You are also given a 2D integer array edges
, where edges[i] = [fromi, toi]
denotes that there is a unidirectional edge from fromi
to toi
in the graph.
Return a list answer
, where answer[i]
is the list of ancestors of the ith
node, sorted in ascending order.
A node u
is an ancestor of another node v
if u
can reach v
via a set of edges.
Example 1
Input: n = 8, edgeList = [[0,3],[0,4],[1,3],[2,4],[2,7],[3,5],[3,6],[3,7],[4,6]]
Output: [[],[],[],[0,1],[0,2],[0,1,3],[0,1,2,3,4],[0,1,2,3]]
Explanation:
The above diagram represents the input graph.
- Nodes 0, 1, and 2 do not have any ancestors.
- Node 3 has two ancestors 0 and 1.
- Node 4 has two ancestors 0 and 2.
- Node 5 has three ancestors 0, 1, and 3.
- Node 6 has five ancestors 0, 1, 2, 3, and 4.
- Node 7 has four ancestors 0, 1, 2, and 3.
graph TD
0 --> 3
0 --> 4
1 --> 3
2 --> 4
2 --> 7
3 --> 5
3 --> 6
3 --> 7
4 --> 6
Example 2
Input: n = 5, edgeList = [[0,1],[0,2],[0,3],[0,4],[1,2],[1,3],[1,4],[2,3],[2,4],[3,4]]
Output: [[],[0],[0,1],[0,1,2],[0,1,2,3]]
Explanation:
The above diagram represents the input graph.
- Node 0 does not have any ancestor.
- Node 1 has one ancestor 0.
- Node 2 has two ancestors 0 and 1.
- Node 3 has three ancestors 0, 1, and 2.
- Node 4 has four ancestors 0, 1, 2, and 3.
graph TD
0 --> 1
0 --> 2
0 --> 3
0 --> 4
1 --> 2
1 --> 3
1 --> 4
2 --> 3
2 --> 4
3 --> 4
Constraints
- `1 <= n <= 1000`
- `0 <= edges.length <= min(2000, n * (n - 1) / 2)`
- `edges[i].length == 2`
- `0 <= fromi, toi <= n - 1`
- `fromi != toi`
- There are no duplicate edges.
- The graph is **directed** and **acyclic**
Solution
class Solution {
public:
void dfs(vector<bool>& visited, vector<vector<int>>& adjList, vector<vector<int>>& ancestor ,int parent, int curr)
{
visited[curr] = true;
for( int forward:adjList[curr])
{
if(!visited[forward])
{
ancestor[forward].push_back(parent);
dfs(visited,adjList,ancestor,parent,forward);
}
}
}
vector<vector<int>> getAncestors(int n, vector<vector<int>>& edges) {
std::ios::sync_with_stdio(false);
cin.tie(nullptr);
cout.tie(nullptr);
vector<vector<int>> adjList(n);
vector<vector<int>> ancestor(n);
for (const auto& edge : edges) {
adjList[edge[0]].push_back(edge[1]);
}
for(int i = 0; i<n; i++){
vector<bool>visited(n,false);
dfs(visited,adjList,ancestor,i,i);
}
//for(int i = 0;i <n; i++)
//sort(ancestor[i].begin(),ancestor[i].end());
return ancestor;
}
};
Complexity Analysis
Time Complexity
: O(n) - wheren
is the number of nodes in the graphSpace Complexity
: O(n) - wheren
is the number of nodes in the graph
Explanation
1. Intuition
- We need to find the ancestors of each node in the graph and store it in sorted order in form of a list.
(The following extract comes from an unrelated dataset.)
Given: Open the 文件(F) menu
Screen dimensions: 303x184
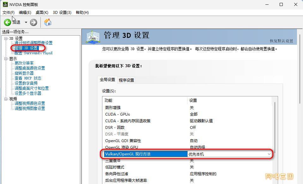Looking at the screenshot, I should (x=9, y=12).
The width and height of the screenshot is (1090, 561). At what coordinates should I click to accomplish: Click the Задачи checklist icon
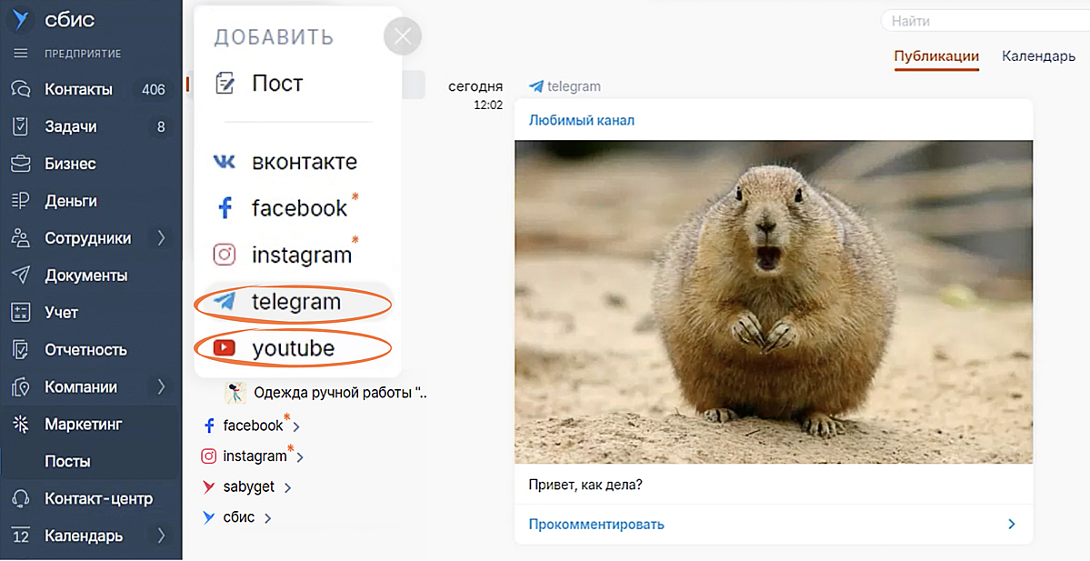tap(20, 126)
- To find the ancestors of a node we can perform a DFS traversal of the graph.
- We can start the DFS traversal from each node and keep track of the parent node.
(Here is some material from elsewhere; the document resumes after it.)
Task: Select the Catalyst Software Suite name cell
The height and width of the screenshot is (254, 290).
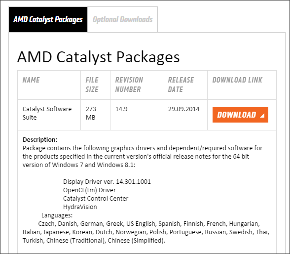Action: point(49,115)
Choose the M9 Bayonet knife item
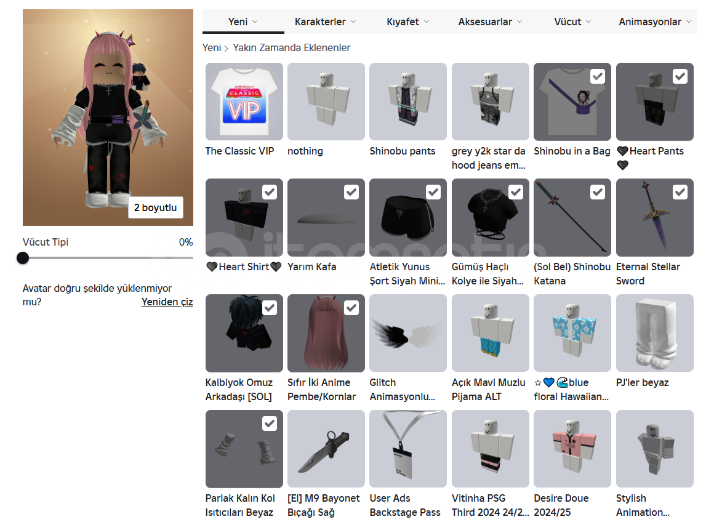714x522 pixels. [x=326, y=449]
- For each children nodes which is reachable from the current node, we can add the parent node as an ancestor.
- To prevent multiple visits to the same node we can use a visited array.
2. Implementation
- We can create an adjacency list `adjList` to store the graph.
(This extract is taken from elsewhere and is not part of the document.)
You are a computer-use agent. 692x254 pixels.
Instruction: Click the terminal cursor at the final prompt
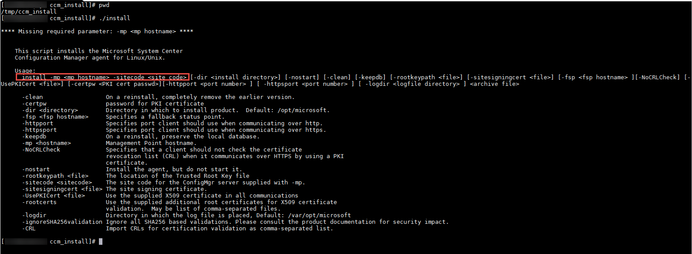point(101,242)
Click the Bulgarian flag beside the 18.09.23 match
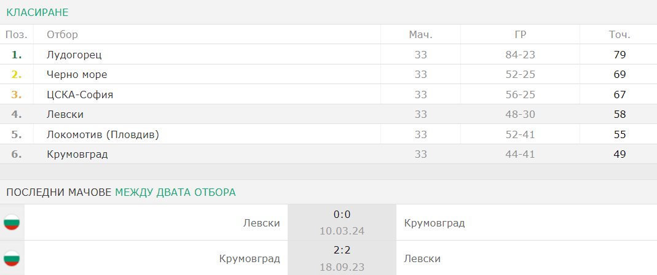 [x=12, y=258]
- We can create a 2D vector `ancestor` to store the ancestors of each node.
- Now we will perform the DFS traversal of the graph.
- For each node from `0` to `n-1` , create a new `visted` array and call the `dfs` function.
- DFS Function
- Input : `visited` array, `adjList`, `ancestor` array, `parent` node, `current` node
- Output : void
- mark the current node as visited
- for each forward node reachable from the current node
- if the forward node is not visited
- add the parent node as an ancestor of the forward node
- call the dfs function recursively for the forward node
3. Dry Run
- Let's dry run the first example to understand the solution better.
- We have `n = 8` and `edgeList = [[0,3],[0,4],[1,3],[2,4],[2,7],[3,5],[3,6],[3,7],[4,6]]`
- The adjaceny list is as follows:
- 0 -> 3,4
- 1 -> 3
- 2 -> 4,7
- 3 -> 5,6,7
- 4 -> 6
- 5 ->
- 6 ->
- 7 ->
- We will start the DFS traversal from each node and find the ancestors.
- For node 0, the ancestors are []
- For node 1, the ancestors are []
- For node 2, the ancestors are []
- For node 3, the ancestors are [0,1]
- For node 4, the ancestors are [0,2]
- For node 5, the ancestors are [0,1,3]
- For node 6, the ancestors are [0,1,2,3,4]
- For node 7, the ancestors are [0,1,2,3]
The solution automatically gives the output in sorted form because the order of parent nodes is maintained while performing the DFS traversal.